(DEPRECATED) Apache Flink User Mailing List archive.

Reducing Task Manager Count Greatly Increases Savepoint Restore

Classic

List

Threaded

3 messages Options

Kevin Lam

Reducing Task Manager Count Greatly Increases Savepoint Restore

Hi all,

We are trying to benchmark savepoint size vs. restore time.

One thing we've observed is that when we reduce the number of task managers, the time to restore from a savepoint increases drastically:

1/ Restoring from 9.7tb savepoint onto 156 task managers takes 28 minutes

2/ Restoring from the save savepoint onto 30 task managers takes over 3 hours

Is this expected? How does the restore process work? Is this just a matter of having lower restore parallelism for 30 task managers vs 156 task managers?

Some details

- Running on kubernetes

- Used Rocksdb with a local ssd for state backend

- Savepoint is hosted on GCS

- The smaller task manager case is important to us because we expect to deploy our application with a high number of task managers, and downscale once a backfill is completed

Differences between 1/ and 2/:

2/ has decreased task manager count 156 -> 30
2/ has decreased operator parallelism by a factor of ~10
2/ uses a striped SSD (3 ssds mounted as a single logical volume) to hold rocksdb files

Thanks in advance for your help!

Till Rohrmann

Re: Reducing Task Manager Count Greatly Increases Savepoint Restore

Hi Kevin,

when decreasing the TaskManager count I assume that you also decrease the parallelism of the Flink job. There are three aspects which can then cause a slower recovery.

1) Each Task gets a larger key range assigned. Therefore, each TaskManager has to download more data in order to restart the Task. Moreover, there are fewer nodes downloading larger portions of the data (less parallelization).

2) If you rescaled the parallelism, then it can happen that a Task gets a key range assigned which requires downloading of multiple key range parts from the previous run/savepoint. The new key range might not need all the data from the savepoint parts and hence you download some data which is not really used in the end.

3) When rescaling the job, then Flink has to rebuild the RocksDB instance which is an expensive and slow operation. What happens is that Flink creates for every savepoint part which it needs for its key range a RocksDB instance and then extracts the part which is only relevant for its key range into a new RocksDB instance. This causes a lot of read and write amplification.

Cheers,

Till

On Wed, Apr 7, 2021 at 4:07 PM Kevin Lam <[hidden email]> wrote:

Hi all,

We are trying to benchmark savepoint size vs. restore time.

One thing we've observed is that when we reduce the number of task managers, the time to restore from a savepoint increases drastically:

1/ Restoring from 9.7tb savepoint onto 156 task managers takes 28 minutes
2/ Restoring from the save savepoint onto 30 task managers takes over 3 hours

Is this expected? How does the restore process work? Is this just a matter of having lower restore parallelism for 30 task managers vs 156 task managers?

Some details

- Running on kubernetes
- Used Rocksdb with a local ssd for state backend
- Savepoint is hosted on GCS
- The smaller task manager case is important to us because we expect to deploy our application with a high number of task managers, and downscale once a backfill is completed

Differences between 1/ and 2/:

2/ has decreased task manager count 156 -> 30
2/ has decreased operator parallelism by a factor of ~10
2/ uses a striped SSD (3 ssds mounted as a single logical volume) to hold rocksdb files

Thanks in advance for your help!

Data:

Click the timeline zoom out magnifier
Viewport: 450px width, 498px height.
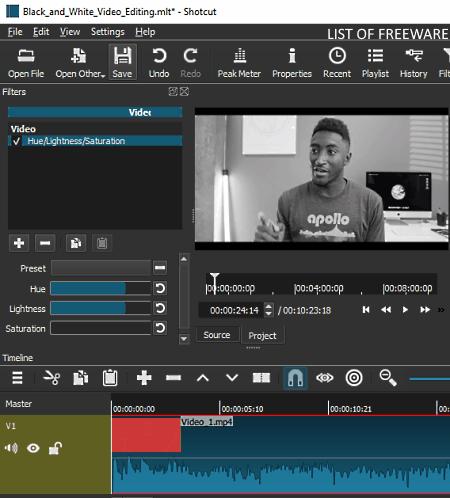coord(388,378)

Aim: In the Flink mailing list thread, list every item Kevin Lam gives under "Some details".

Completed exercise:
- Running on kubernetes
- Used Rocksdb with a local ssd for state backend
- Savepoint is hosted on GCS
- The smaller task manager case is important to us because we expect to deploy our application with a high number of task managers, and downscale once a backfill is completed